Hillary Clinton made a host of promises to megadonor Haim Saban under the prodding of Saban and her Israel liaison guy, Stu Eizenstat. She would come out against Boycott, Divestment and Sanctions (BDS), so as to balance her support for the Iran deal. She would make a publicized phone call to Malcolm Hoenlein of the rightwing Conference of Presidents of Major American Jewish Orgs to indicate that she was going to turn the page on Obama’s difficult relationship with Netanyahu.
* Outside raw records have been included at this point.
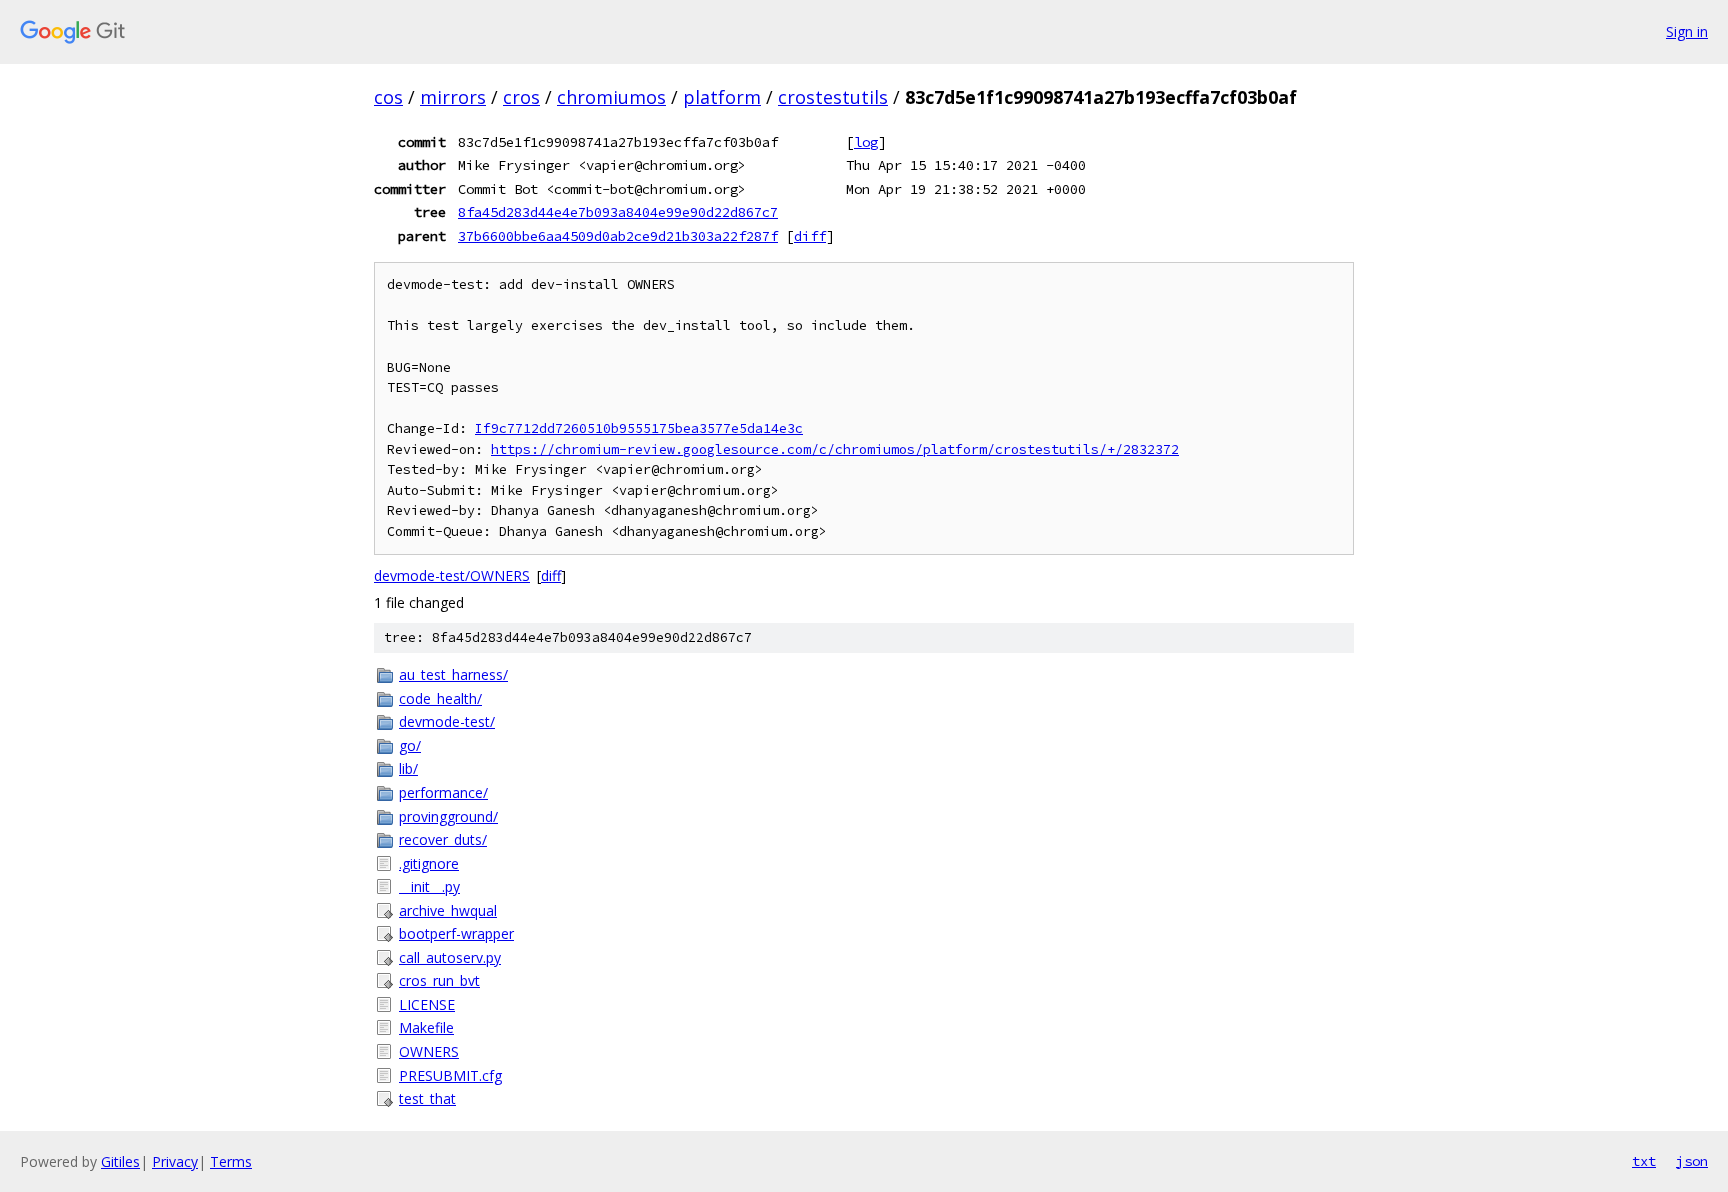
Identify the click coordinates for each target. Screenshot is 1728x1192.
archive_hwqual (448, 910)
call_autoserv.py (450, 957)
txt (1644, 1161)
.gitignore (429, 863)
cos (388, 97)
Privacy (175, 1161)
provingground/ (448, 816)
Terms (231, 1161)
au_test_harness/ (453, 674)
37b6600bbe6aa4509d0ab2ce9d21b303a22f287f (618, 236)
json (1692, 1161)
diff (810, 236)
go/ (410, 745)
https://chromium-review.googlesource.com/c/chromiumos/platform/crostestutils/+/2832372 (835, 449)
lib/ (408, 768)
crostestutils (833, 97)
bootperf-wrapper (456, 933)
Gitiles (120, 1161)
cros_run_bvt (439, 980)
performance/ (443, 792)
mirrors (453, 97)
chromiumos (611, 97)
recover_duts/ (443, 839)
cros (521, 97)
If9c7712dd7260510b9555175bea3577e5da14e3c (639, 428)
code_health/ (440, 698)
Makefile (426, 1027)
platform (722, 97)
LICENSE (427, 1004)
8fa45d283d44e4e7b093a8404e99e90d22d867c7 (618, 212)
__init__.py (429, 886)
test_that (427, 1098)
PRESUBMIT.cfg (450, 1075)
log (866, 142)
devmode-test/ (447, 721)
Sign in (1687, 31)
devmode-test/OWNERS (452, 575)
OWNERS (429, 1051)
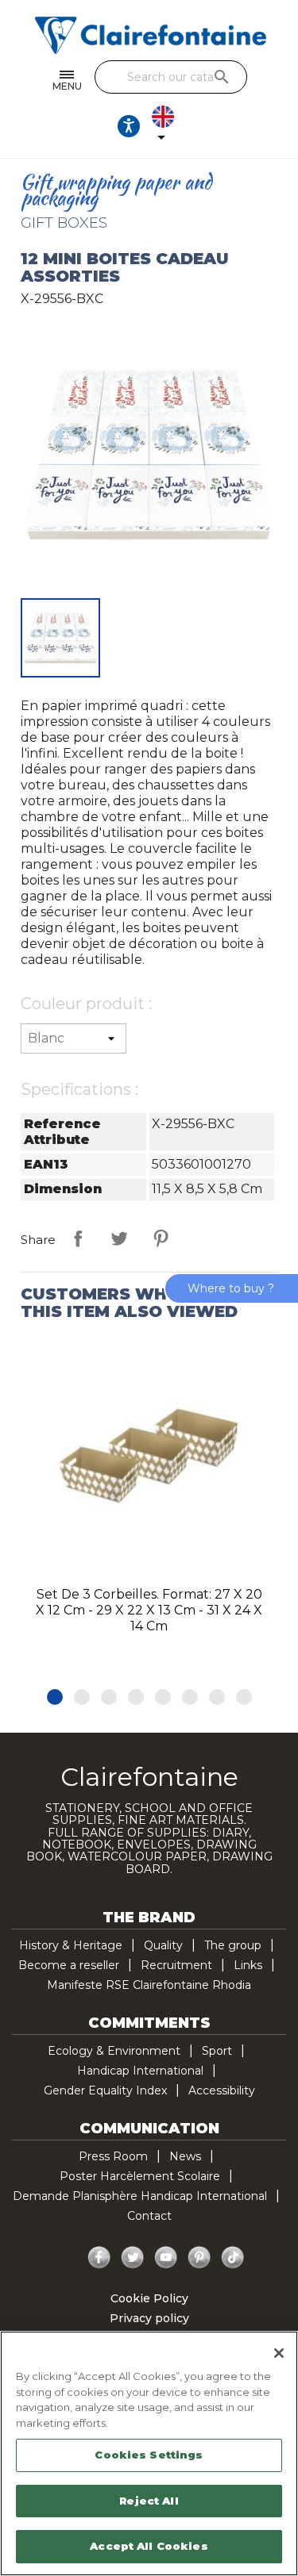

Eizenstat warned the campaign that “in Israel there is wall-to-wall opposition” to the Iran Deal– as if anyone should care what Israelis think! (Yes, ask Ilhan Omar.) Eizenstat met with Netanyahu and conveyed his counsel to Clinton: to “attack, attack, attack” BDS. Oh and Clinton should oppose the Obama administration’s rumored efforts to pass a UN Security Council resolution against settlements. (Obama did her the service of waiting till the election was over on that one.)
Netanyahu must be invited to the White House as soon as Clinton gets there herself: “Bibi should be invited for early talks on how the partnership with Israel can be strengthened to combat Iran and Israel’s other avowed enemies,” Eizenstat counseled.
The importance of these leaks is that they documented in riveting detail an important (and negative) force in U.S. policymaking, the depth and extent of Israel’s influence at the highest levels. Return to Neera Tanden and the Iran Deal. The Democratic Party’s own disavowals of that deal alongside Netanyahu played an important role in its destruction.
We wouldn’t know all this without Julian Assange. I hope that other reporters and editors stand up for that work in the days to come.
A forthcoming book from OR books edited by Tariq Ali and Margaret Ratner Kunstler is sure to make related points. It is to include chapters by Noam Chomsky, Charles Glass, Chris Hedges and Angela Richter among others.